### PROBLEM:
Give back all the entries below. Omit none of them.

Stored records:
────────────────

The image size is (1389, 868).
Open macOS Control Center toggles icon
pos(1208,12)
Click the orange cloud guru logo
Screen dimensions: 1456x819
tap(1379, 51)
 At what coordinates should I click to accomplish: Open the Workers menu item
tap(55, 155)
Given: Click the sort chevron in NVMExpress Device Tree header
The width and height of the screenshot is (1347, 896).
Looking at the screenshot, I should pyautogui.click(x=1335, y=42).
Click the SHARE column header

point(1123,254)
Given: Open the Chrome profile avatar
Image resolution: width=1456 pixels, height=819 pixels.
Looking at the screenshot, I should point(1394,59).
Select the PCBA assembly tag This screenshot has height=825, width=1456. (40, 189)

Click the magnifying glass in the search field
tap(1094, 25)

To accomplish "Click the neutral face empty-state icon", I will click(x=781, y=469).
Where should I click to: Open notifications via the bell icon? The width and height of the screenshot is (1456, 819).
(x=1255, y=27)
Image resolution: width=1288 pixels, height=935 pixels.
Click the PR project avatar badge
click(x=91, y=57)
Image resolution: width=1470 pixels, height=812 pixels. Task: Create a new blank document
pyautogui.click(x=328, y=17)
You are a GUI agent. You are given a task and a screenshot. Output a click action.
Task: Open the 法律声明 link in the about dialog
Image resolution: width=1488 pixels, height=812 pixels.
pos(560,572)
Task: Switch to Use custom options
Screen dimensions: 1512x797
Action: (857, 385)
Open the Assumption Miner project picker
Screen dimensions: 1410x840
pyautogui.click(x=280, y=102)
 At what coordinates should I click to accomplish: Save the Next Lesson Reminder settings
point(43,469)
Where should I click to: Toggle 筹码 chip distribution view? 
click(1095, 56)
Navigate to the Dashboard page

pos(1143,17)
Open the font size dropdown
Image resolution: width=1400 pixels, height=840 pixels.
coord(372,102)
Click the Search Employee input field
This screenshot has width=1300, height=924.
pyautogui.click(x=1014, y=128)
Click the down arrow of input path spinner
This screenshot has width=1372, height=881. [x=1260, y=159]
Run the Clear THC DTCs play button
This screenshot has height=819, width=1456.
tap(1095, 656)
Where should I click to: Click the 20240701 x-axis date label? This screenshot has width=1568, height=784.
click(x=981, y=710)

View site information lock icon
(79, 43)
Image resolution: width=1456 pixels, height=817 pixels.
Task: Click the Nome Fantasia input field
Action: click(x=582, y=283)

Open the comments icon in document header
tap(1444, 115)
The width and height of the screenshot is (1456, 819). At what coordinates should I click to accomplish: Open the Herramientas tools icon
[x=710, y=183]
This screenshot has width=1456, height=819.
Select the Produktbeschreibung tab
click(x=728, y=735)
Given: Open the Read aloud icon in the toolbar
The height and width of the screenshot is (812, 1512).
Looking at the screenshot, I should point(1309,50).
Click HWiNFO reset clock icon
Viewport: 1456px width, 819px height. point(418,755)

────────────────

### ANSWER TO THE PROBLEM:
The image size is (1389, 868).
Open macOS Control Center toggles icon
pos(1208,12)
Click the orange cloud guru logo
Screen dimensions: 1456x819
tap(1379, 51)
 At what coordinates should I click to accomplish: Open the Workers menu item
tap(55, 155)
Given: Click the sort chevron in NVMExpress Device Tree header
The width and height of the screenshot is (1347, 896).
Looking at the screenshot, I should pyautogui.click(x=1335, y=42).
Click the SHARE column header

point(1123,254)
Given: Open the Chrome profile avatar
Image resolution: width=1456 pixels, height=819 pixels.
Looking at the screenshot, I should point(1394,59).
Select the PCBA assembly tag This screenshot has height=825, width=1456. (40, 189)

Click the magnifying glass in the search field
tap(1094, 25)

To accomplish "Click the neutral face empty-state icon", I will click(x=781, y=469).
Where should I click to: Open notifications via the bell icon? The width and height of the screenshot is (1456, 819).
(x=1255, y=27)
Image resolution: width=1288 pixels, height=935 pixels.
Click the PR project avatar badge
click(x=91, y=57)
Image resolution: width=1470 pixels, height=812 pixels. Task: Create a new blank document
pyautogui.click(x=328, y=17)
You are a GUI agent. You are given a task and a screenshot. Output a click action.
Task: Open the 法律声明 link in the about dialog
Image resolution: width=1488 pixels, height=812 pixels.
pos(560,572)
Task: Switch to Use custom options
Screen dimensions: 1512x797
Action: (857, 385)
Open the Assumption Miner project picker
Screen dimensions: 1410x840
pyautogui.click(x=280, y=102)
 At what coordinates should I click to accomplish: Save the Next Lesson Reminder settings
point(43,469)
Where should I click to: Toggle 筹码 chip distribution view? 
click(1095, 56)
Navigate to the Dashboard page

pos(1143,17)
Open the font size dropdown
Image resolution: width=1400 pixels, height=840 pixels.
coord(372,102)
Click the Search Employee input field
This screenshot has width=1300, height=924.
pyautogui.click(x=1014, y=128)
Click the down arrow of input path spinner
This screenshot has width=1372, height=881. [x=1260, y=159]
Run the Clear THC DTCs play button
This screenshot has height=819, width=1456.
tap(1095, 656)
Where should I click to: Click the 20240701 x-axis date label? This screenshot has width=1568, height=784.
click(x=981, y=710)

View site information lock icon
(79, 43)
Image resolution: width=1456 pixels, height=817 pixels.
Task: Click the Nome Fantasia input field
Action: click(x=582, y=283)

Open the comments icon in document header
tap(1444, 115)
The width and height of the screenshot is (1456, 819). At what coordinates should I click to accomplish: Open the Herramientas tools icon
[x=710, y=183]
This screenshot has width=1456, height=819.
Select the Produktbeschreibung tab
click(x=728, y=735)
Given: Open the Read aloud icon in the toolbar
The height and width of the screenshot is (812, 1512).
Looking at the screenshot, I should point(1309,50).
Click HWiNFO reset clock icon
Viewport: 1456px width, 819px height. point(418,755)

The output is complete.